▶ _Provided data_:
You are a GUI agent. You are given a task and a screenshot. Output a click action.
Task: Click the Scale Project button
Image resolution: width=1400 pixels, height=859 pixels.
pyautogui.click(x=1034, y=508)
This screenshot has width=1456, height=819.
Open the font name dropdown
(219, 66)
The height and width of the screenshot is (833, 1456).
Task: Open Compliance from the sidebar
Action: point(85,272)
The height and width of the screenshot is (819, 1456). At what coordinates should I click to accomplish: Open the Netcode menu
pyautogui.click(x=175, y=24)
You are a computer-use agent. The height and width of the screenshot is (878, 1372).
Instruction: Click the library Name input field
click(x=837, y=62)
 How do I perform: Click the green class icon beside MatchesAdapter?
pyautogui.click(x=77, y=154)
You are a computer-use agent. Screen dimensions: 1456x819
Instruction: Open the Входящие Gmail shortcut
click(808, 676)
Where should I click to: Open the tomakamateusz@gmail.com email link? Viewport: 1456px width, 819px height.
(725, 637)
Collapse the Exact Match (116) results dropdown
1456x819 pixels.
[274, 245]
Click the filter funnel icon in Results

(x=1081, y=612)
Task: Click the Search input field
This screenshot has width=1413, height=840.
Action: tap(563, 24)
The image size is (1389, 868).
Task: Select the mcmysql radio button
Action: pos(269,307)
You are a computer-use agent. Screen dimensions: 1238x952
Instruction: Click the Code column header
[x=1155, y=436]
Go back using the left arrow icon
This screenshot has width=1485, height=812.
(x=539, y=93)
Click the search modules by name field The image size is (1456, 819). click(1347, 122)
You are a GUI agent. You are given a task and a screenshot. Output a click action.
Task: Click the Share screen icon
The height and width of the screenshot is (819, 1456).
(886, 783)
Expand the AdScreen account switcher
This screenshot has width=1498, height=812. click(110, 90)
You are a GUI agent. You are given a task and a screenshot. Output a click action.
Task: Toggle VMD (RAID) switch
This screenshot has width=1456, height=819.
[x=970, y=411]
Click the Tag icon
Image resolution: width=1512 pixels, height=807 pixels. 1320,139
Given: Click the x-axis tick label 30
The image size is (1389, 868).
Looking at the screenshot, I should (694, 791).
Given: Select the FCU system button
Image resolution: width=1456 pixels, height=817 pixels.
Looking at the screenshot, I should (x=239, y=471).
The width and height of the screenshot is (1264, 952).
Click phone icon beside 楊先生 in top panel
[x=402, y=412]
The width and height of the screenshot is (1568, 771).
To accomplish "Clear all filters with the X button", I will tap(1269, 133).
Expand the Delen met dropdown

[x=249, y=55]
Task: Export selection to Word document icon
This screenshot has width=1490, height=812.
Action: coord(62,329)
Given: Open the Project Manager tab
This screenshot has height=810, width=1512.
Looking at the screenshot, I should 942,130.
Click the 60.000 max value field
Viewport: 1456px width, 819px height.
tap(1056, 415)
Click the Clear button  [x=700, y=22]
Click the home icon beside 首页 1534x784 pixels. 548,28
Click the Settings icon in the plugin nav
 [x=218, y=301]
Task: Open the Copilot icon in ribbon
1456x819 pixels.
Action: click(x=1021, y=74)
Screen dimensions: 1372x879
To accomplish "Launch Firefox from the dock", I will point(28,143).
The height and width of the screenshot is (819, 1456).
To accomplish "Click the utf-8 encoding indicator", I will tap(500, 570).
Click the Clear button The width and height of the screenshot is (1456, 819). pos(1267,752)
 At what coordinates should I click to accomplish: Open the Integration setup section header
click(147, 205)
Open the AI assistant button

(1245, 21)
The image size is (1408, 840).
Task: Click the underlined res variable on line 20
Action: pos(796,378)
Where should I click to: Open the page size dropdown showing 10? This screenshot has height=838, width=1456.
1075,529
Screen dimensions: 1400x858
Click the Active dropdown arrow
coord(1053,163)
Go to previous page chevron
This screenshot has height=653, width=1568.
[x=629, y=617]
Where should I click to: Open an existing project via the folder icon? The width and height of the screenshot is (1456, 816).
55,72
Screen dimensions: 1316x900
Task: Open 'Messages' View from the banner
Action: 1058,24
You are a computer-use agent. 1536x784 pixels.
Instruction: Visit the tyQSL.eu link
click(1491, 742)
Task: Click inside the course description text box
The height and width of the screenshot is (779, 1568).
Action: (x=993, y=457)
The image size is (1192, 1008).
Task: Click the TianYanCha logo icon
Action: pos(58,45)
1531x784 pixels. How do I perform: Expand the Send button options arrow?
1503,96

▶ _Work to be completed_:
Reproduce the listing above character for character.

▶ _Exercise output_:
You are a GUI agent. You are given a task and a screenshot. Output a click action.
Task: Click the Scale Project button
Image resolution: width=1400 pixels, height=859 pixels.
pyautogui.click(x=1034, y=508)
This screenshot has width=1456, height=819.
Open the font name dropdown
(219, 66)
The height and width of the screenshot is (833, 1456).
Task: Open Compliance from the sidebar
Action: point(85,272)
The height and width of the screenshot is (819, 1456). At what coordinates should I click to accomplish: Open the Netcode menu
pyautogui.click(x=175, y=24)
You are a computer-use agent. The height and width of the screenshot is (878, 1372).
Instruction: Click the library Name input field
click(x=837, y=62)
 How do I perform: Click the green class icon beside MatchesAdapter?
pyautogui.click(x=77, y=154)
You are a computer-use agent. Screen dimensions: 1456x819
Instruction: Open the Входящие Gmail shortcut
click(808, 676)
Where should I click to: Open the tomakamateusz@gmail.com email link? Viewport: 1456px width, 819px height.
(725, 637)
Collapse the Exact Match (116) results dropdown
1456x819 pixels.
[274, 245]
Click the filter funnel icon in Results

(x=1081, y=612)
Task: Click the Search input field
This screenshot has width=1413, height=840.
Action: tap(563, 24)
The image size is (1389, 868).
Task: Select the mcmysql radio button
Action: pos(269,307)
You are a computer-use agent. Screen dimensions: 1238x952
Instruction: Click the Code column header
[x=1155, y=436]
Go back using the left arrow icon
This screenshot has width=1485, height=812.
(x=539, y=93)
Click the search modules by name field The image size is (1456, 819). click(1347, 122)
You are a GUI agent. You are given a task and a screenshot. Output a click action.
Task: Click the Share screen icon
The height and width of the screenshot is (819, 1456).
(886, 783)
Expand the AdScreen account switcher
This screenshot has width=1498, height=812. click(110, 90)
You are a GUI agent. You are given a task and a screenshot. Output a click action.
Task: Toggle VMD (RAID) switch
This screenshot has width=1456, height=819.
[x=970, y=411]
Click the Tag icon
Image resolution: width=1512 pixels, height=807 pixels. 1320,139
Given: Click the x-axis tick label 30
The image size is (1389, 868).
Looking at the screenshot, I should (694, 791).
Given: Select the FCU system button
Image resolution: width=1456 pixels, height=817 pixels.
Looking at the screenshot, I should (x=239, y=471).
The width and height of the screenshot is (1264, 952).
Click phone icon beside 楊先生 in top panel
[x=402, y=412]
The width and height of the screenshot is (1568, 771).
To accomplish "Clear all filters with the X button", I will tap(1269, 133).
Expand the Delen met dropdown

[x=249, y=55]
Task: Export selection to Word document icon
This screenshot has width=1490, height=812.
Action: coord(62,329)
Given: Open the Project Manager tab
This screenshot has height=810, width=1512.
Looking at the screenshot, I should 942,130.
Click the 60.000 max value field
Viewport: 1456px width, 819px height.
tap(1056, 415)
Click the Clear button  [x=700, y=22]
Click the home icon beside 首页 1534x784 pixels. 548,28
Click the Settings icon in the plugin nav
 [x=218, y=301]
Task: Open the Copilot icon in ribbon
1456x819 pixels.
Action: click(x=1021, y=74)
Screen dimensions: 1372x879
To accomplish "Launch Firefox from the dock", I will point(28,143).
The height and width of the screenshot is (819, 1456).
To accomplish "Click the utf-8 encoding indicator", I will tap(500, 570).
Click the Clear button The width and height of the screenshot is (1456, 819). pos(1267,752)
 At what coordinates should I click to accomplish: Open the Integration setup section header
click(147, 205)
Open the AI assistant button

(1245, 21)
The image size is (1408, 840).
Task: Click the underlined res variable on line 20
Action: pos(796,378)
Where should I click to: Open the page size dropdown showing 10? This screenshot has height=838, width=1456.
1075,529
Screen dimensions: 1400x858
Click the Active dropdown arrow
coord(1053,163)
Go to previous page chevron
This screenshot has height=653, width=1568.
[x=629, y=617]
Where should I click to: Open an existing project via the folder icon? The width and height of the screenshot is (1456, 816).
55,72
Screen dimensions: 1316x900
Task: Open 'Messages' View from the banner
Action: 1058,24
You are a computer-use agent. 1536x784 pixels.
Instruction: Visit the tyQSL.eu link
click(1491, 742)
Task: Click inside the course description text box
The height and width of the screenshot is (779, 1568).
Action: (x=993, y=457)
The image size is (1192, 1008).
Task: Click the TianYanCha logo icon
Action: pos(58,45)
1531x784 pixels. How do I perform: Expand the Send button options arrow?
1503,96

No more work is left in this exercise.